-- Your goal --
Please rewrite the entries in the part that opens with the line containing "Open the ABOUT" and closes with the line containing "click(448, 425)", with both of those lines and the requests included. Multiply every coordinate in the answers by 1.85 and round to whole numbers, halves up, while leaving all other text unchanged.

-- Data records --
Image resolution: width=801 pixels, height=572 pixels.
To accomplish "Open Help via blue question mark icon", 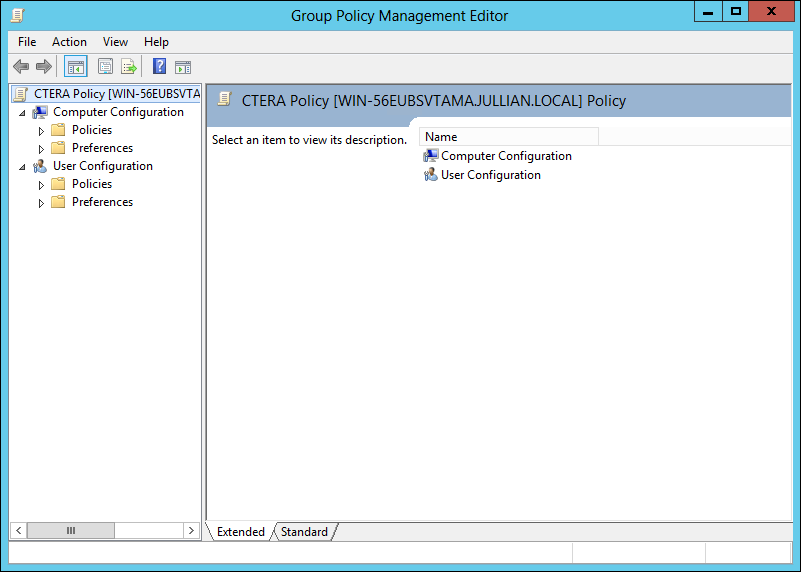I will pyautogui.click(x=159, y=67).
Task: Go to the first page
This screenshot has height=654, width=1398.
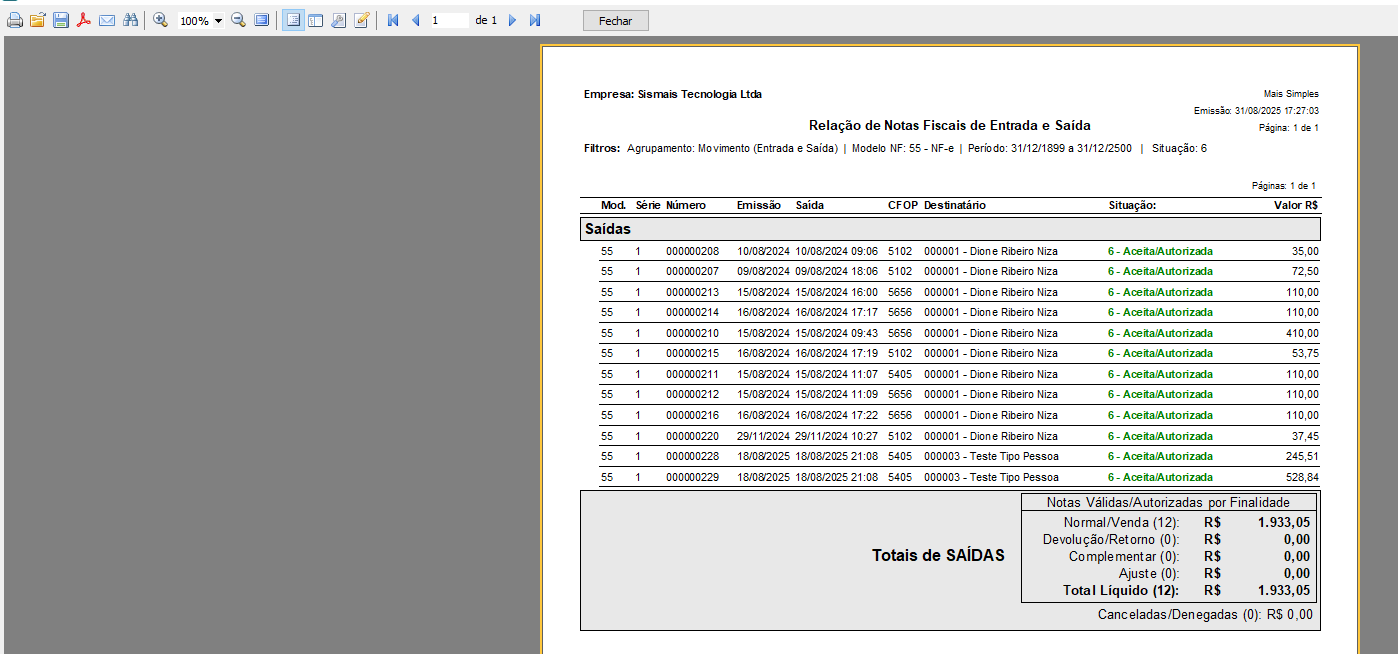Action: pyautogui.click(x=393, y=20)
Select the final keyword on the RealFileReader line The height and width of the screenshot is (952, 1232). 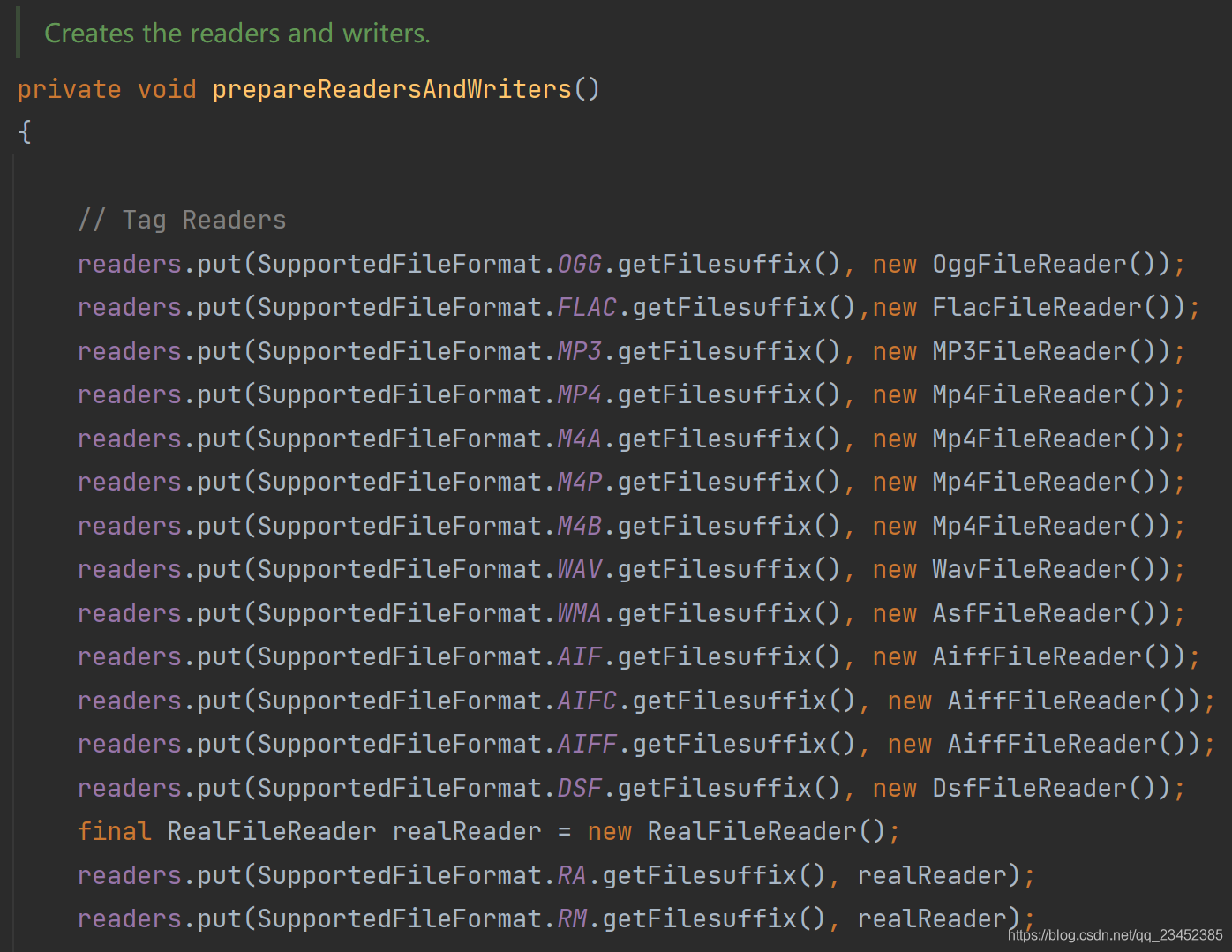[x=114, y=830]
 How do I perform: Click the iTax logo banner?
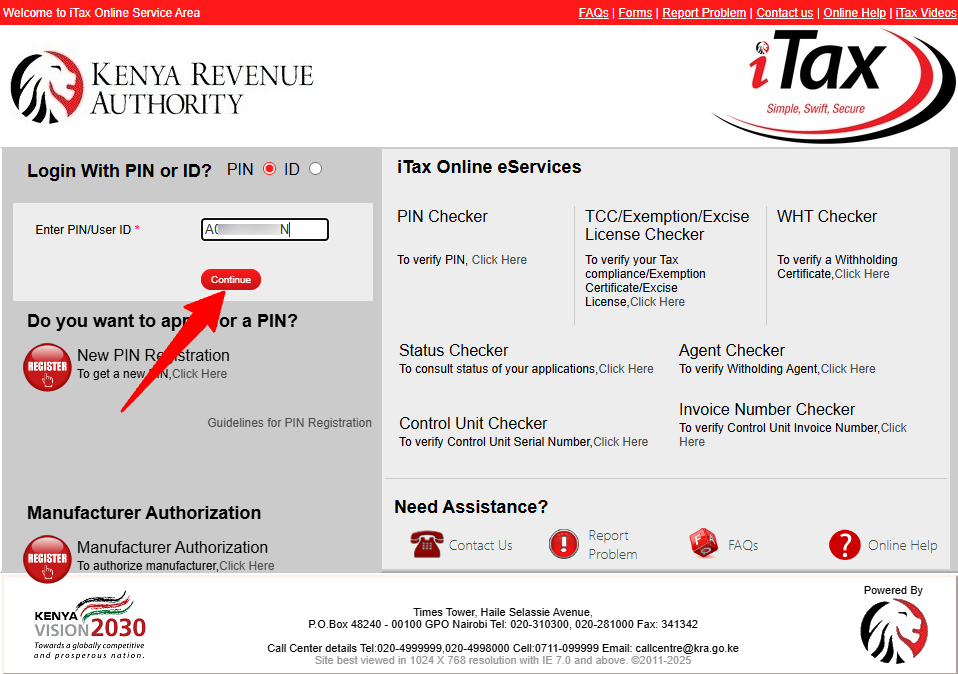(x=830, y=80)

...

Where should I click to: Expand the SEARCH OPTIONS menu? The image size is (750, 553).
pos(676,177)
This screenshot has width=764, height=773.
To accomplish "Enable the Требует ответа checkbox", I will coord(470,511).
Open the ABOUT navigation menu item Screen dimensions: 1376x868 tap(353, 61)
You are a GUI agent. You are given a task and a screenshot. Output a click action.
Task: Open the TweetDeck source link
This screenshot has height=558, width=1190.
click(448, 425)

==

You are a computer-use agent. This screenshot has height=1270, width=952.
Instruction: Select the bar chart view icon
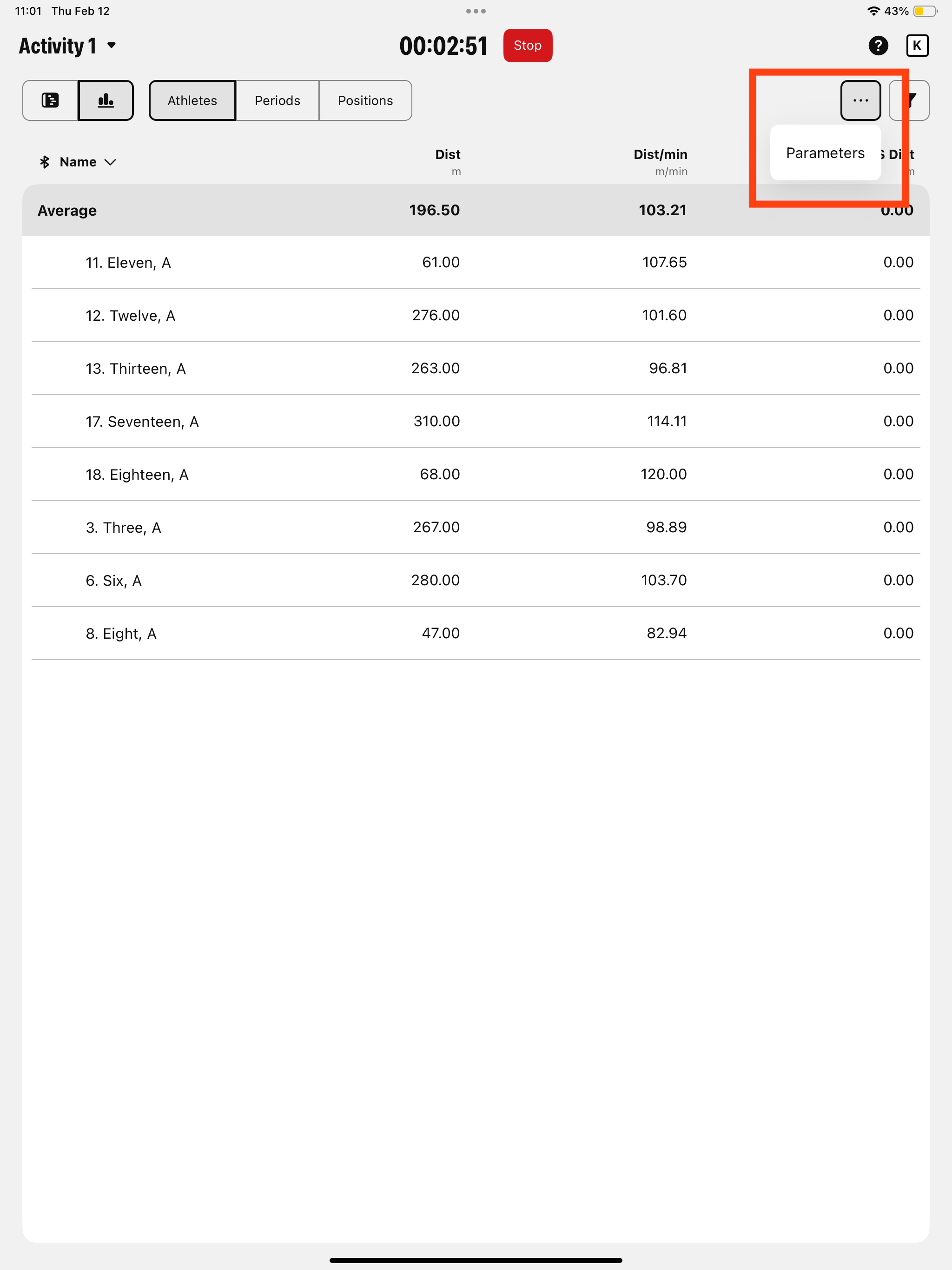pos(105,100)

-- Solution for this exercise --
Open the ABOUT navigation menu item Screen dimensions: 1376x868 tap(653, 113)
You are a GUI agent. You are given a task and a screenshot. Output a click action.
Task: Open the TweetDeck source link
This screenshot has height=558, width=1190.
click(829, 786)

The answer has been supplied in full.